Technically speaking, an absolutely flat top would hog out your material. Just like a knicker on a rabbet plane, the fibers need to be severed ahead of the cut, especially on cross grain cuts. That's why the blades will leave a very fine "extra depth" cut line. The exit wound I spoke of refers to the amount of hair or tearout that this style blade may leave. I don't have one so I'm just throwing it out there as a possible problem. Alan S may be taking the information too literally. Some ideas look great on paper. I would prefer to cut something like a tenon, flat on my saw with dadoes rather than standing up on a tenon jig and making two cuts intersect. I can cut a 12" long tenon that way if needed, you can't do that standing on end. Combining a table saw shoulder cut with a band saw cheek cut is another way to make a straight tenon, doesn't work with angles unless you build a sled.Beat it to fit / Paint it to match
Yeung uses a Forrest blade. It's a special flat top grind they originally did for him. Now they have it available as a regular item. However, I don't think it's in their regular catalog list. I picked one up at the last woodworking show. There's a number for it, but can't remember off the top of my head. Just call Forrest and ask for the "Yeung Chan Special" They'll know what it is.
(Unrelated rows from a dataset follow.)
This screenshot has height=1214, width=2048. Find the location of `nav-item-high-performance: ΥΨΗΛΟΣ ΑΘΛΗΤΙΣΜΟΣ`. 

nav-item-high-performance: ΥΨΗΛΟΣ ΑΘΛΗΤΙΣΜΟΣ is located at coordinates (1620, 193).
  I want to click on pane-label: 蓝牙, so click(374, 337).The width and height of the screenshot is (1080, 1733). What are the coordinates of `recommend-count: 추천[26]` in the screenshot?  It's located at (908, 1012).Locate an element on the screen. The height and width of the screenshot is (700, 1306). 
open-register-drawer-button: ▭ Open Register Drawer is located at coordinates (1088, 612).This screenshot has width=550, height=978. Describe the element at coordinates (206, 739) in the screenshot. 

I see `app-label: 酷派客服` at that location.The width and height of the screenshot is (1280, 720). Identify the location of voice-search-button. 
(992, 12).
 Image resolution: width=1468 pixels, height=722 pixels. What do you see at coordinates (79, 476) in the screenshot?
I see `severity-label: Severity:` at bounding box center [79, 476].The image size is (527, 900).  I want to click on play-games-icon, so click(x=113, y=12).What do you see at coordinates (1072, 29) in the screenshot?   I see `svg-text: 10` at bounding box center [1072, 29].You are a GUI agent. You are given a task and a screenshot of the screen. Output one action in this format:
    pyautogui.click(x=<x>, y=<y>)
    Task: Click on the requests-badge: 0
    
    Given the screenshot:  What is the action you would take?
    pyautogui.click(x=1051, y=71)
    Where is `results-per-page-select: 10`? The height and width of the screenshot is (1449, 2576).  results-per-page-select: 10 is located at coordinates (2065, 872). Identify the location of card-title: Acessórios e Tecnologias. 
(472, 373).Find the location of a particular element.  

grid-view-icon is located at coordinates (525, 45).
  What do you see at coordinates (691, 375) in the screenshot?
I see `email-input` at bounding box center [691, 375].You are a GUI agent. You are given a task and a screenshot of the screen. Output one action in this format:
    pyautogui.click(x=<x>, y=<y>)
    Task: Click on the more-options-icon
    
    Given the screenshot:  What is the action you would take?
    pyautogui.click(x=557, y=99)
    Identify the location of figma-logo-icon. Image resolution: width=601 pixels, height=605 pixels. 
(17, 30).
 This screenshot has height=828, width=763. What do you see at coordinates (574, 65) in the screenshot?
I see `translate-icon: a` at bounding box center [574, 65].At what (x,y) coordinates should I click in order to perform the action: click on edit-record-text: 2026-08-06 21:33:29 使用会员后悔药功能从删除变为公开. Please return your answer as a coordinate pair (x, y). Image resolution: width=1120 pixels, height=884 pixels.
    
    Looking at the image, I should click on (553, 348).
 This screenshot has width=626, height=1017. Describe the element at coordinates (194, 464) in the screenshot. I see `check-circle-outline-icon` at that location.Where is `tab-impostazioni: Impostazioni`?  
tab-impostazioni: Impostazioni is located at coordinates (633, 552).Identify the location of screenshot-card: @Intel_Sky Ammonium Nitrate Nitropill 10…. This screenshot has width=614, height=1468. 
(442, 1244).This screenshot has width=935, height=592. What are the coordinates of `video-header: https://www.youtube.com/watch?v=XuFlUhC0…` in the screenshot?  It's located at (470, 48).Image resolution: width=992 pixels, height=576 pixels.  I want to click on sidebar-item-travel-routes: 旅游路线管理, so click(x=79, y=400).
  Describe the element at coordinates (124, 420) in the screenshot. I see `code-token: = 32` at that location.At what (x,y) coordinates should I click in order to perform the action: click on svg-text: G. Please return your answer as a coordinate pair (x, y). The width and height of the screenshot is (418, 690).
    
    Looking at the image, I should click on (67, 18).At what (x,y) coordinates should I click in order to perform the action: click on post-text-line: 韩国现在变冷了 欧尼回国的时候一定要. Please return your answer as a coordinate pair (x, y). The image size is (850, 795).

For a tenon I cut the shoulders flat on the TS with an ATB blade and set the blade height just a bit high so the 2 little V grooves are left behind. I cut the cheeks next on the TS with a rip blade and a tenoning jig. Finally the height of the tenon is cut on the BS. No tearout. Does reducing the glue surface area by the amount of those 2 little V grooves weaken the joint and make me a sloppy, non-purist, hack of a pig? Boy I sure hope not.John O'Connell - JKO Handcrafted Woodworking
The more things change ...
We trained hard, but it seemed that every time we were beginning to form up into teams, we would be reorganized. I was to learn later in life that we tend to meet any new situation by reorganizing; and a wonderful method it can be for creating the illusion of progress while producing confusion, inefficiency, and demoralization.